The film centers on the Chipmunks (Alvin, Simon, and Theodore) as they head to Miami after believing that Dave will propose to his girlfriend Samantha, who has a son who bullies the Chipmunks. Along the way they end up in unfortunate circumstances, such as being put on the No Fly List.

The film was released on December 18, 2015, by 20th Century Fox. The film grossed $234 million worldwide against a $90 million budget and received generally negative reviews from critics, although it was considered a slight improvement over its predecessor.

Plot

Alvin, Simon, and Theodore, along with the Chipettes – Brittany, Jeanette, and Eleanor – have moved to a new house and set up a surprise birthday bash for Dave Seville that also serves as a good luck/going-away party for the Chipettes, who are scheduled to be guest judges on American Idol. Alvin invites and hires many people and celebrities, much to Simon's dismay. Though dissatisfied, Dave agrees to take them mini-golfing, where the Chipmunks meet Samantha, who he has been dating for the past few months. While the Chipmunks like Samantha, her son Miles physically abuses the trio. Later, the Chipmunks find an engagement ring in a bag Dave brought home and believe that he is going to propose to Samantha. Realizing in horror that Dave and Samantha getting married would make Miles their step-brother, they try to steal the ring, but are unsuccessful.

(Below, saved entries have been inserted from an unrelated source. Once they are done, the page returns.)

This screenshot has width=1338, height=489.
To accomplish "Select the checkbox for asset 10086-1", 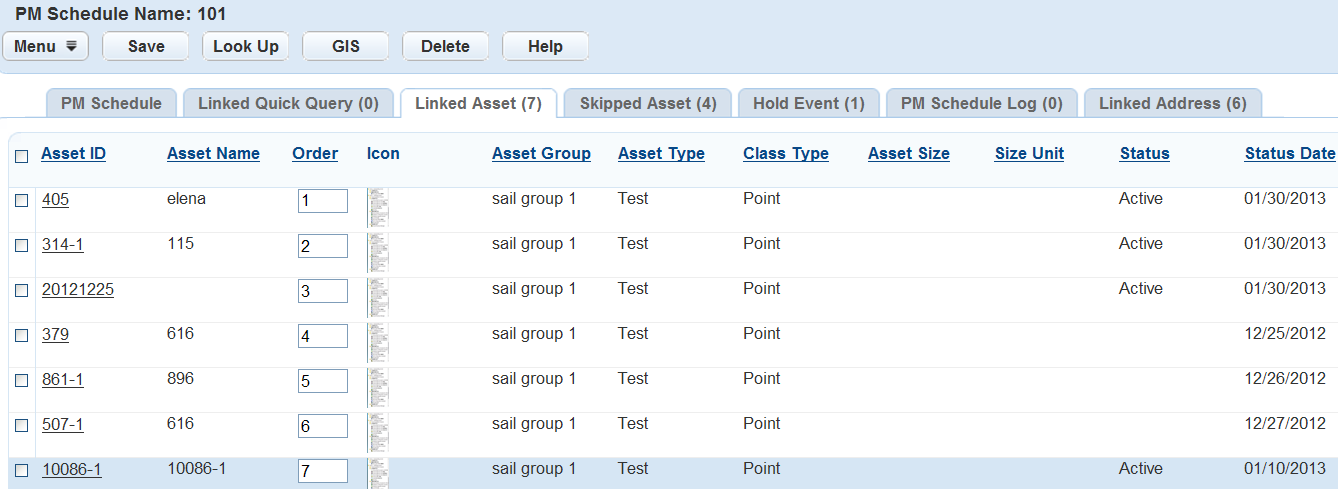I will 22,470.
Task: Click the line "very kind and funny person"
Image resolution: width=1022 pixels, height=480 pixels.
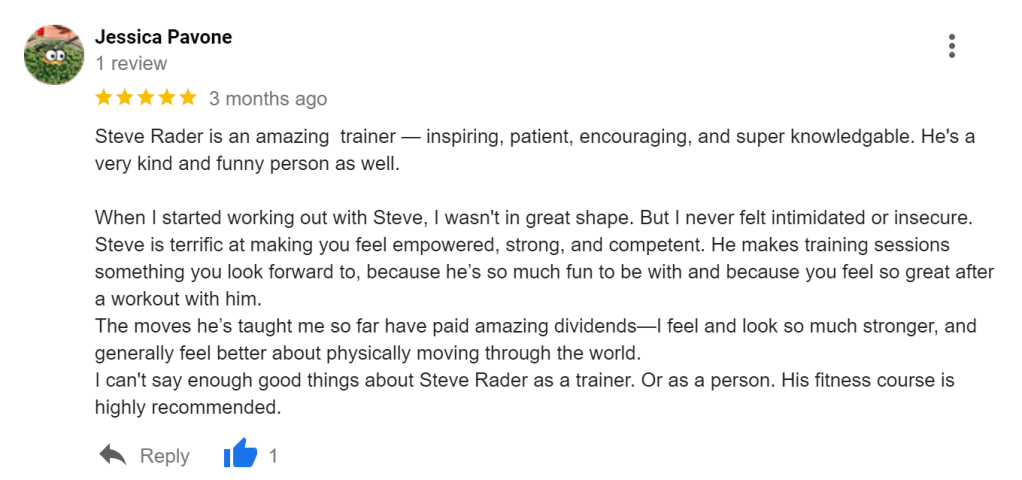Action: click(247, 163)
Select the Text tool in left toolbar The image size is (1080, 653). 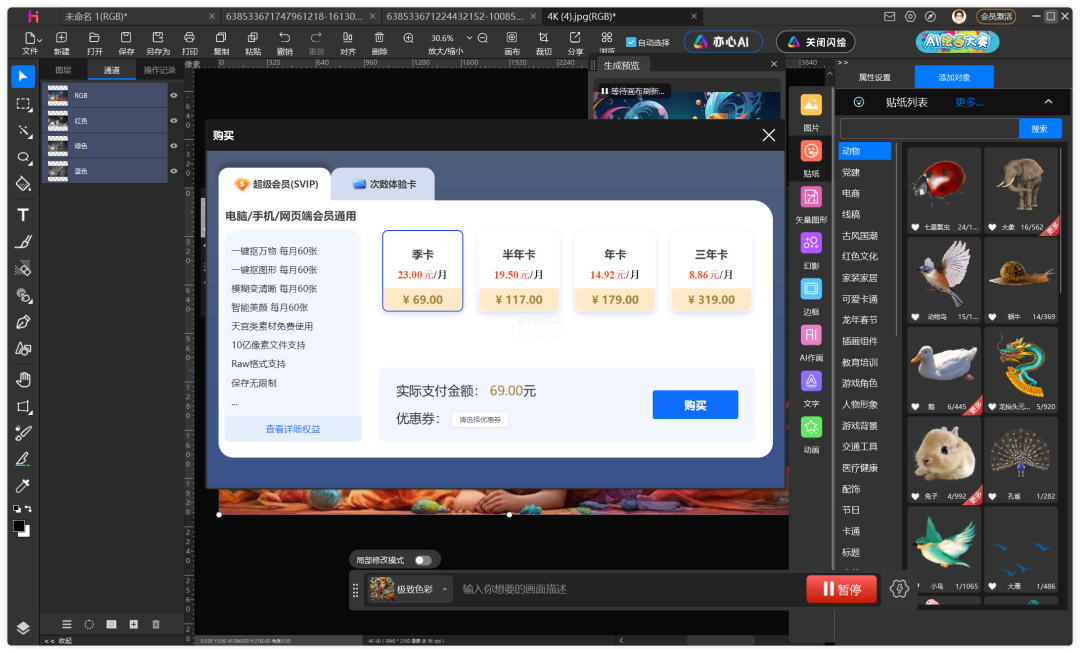click(x=23, y=215)
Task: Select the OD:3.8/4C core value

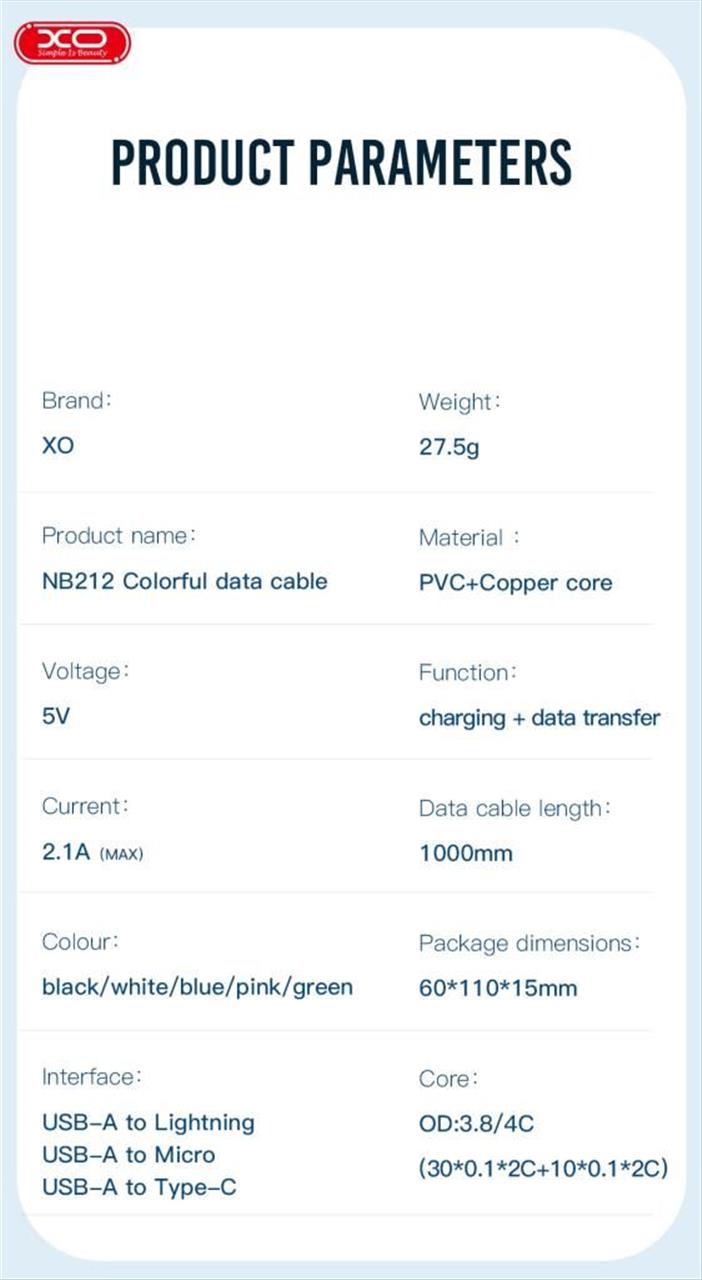Action: pos(476,1124)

Dave has to produce a record for rising pop artist Ashley Grey in Miami, and decides to bring Samantha along with him. The Chipmunks and Miles are staying together, but they agree to head to Miami to sabotage the supposed proposal. The Chipmunks drug three squirrels and dress them up in their clothes to fool their hard-of-seeing neighbor Ms. Price, who was asked to look after them. The Chipmunks travel on a plane, but Theodore lets out a monkey, which then lets out several animals, leading to an emergency landing and frustrates unscrupulous Air Marshal James Suggs, who is revealed to resent the Chipmunks because his girlfriend dumped him on Christmas for being obsessed with them at the time, effectively eliminating his shot of becoming an FBI agent, so he puts them on the No Fly List (except for Miles).

The Chipmunks perform at a bar, but are caught by Suggs. Alvin starts a bar fight, and the Chipmunks escape. They jump into a taxi cab, but the driver ejects them for not having money. The Chipmunks and Miles rest at an old tree, and he reveals that his father left him when he was five years old, causing the four to bond and see each other in different lights. They raise money to take a bus to New Orleans, and perform at the Mardi Gras parade, which draws the attention of Dave when it is broadcast on live television and allows the Chipmunks to cause Suggs, who has followed them, to get drunk on moonshine.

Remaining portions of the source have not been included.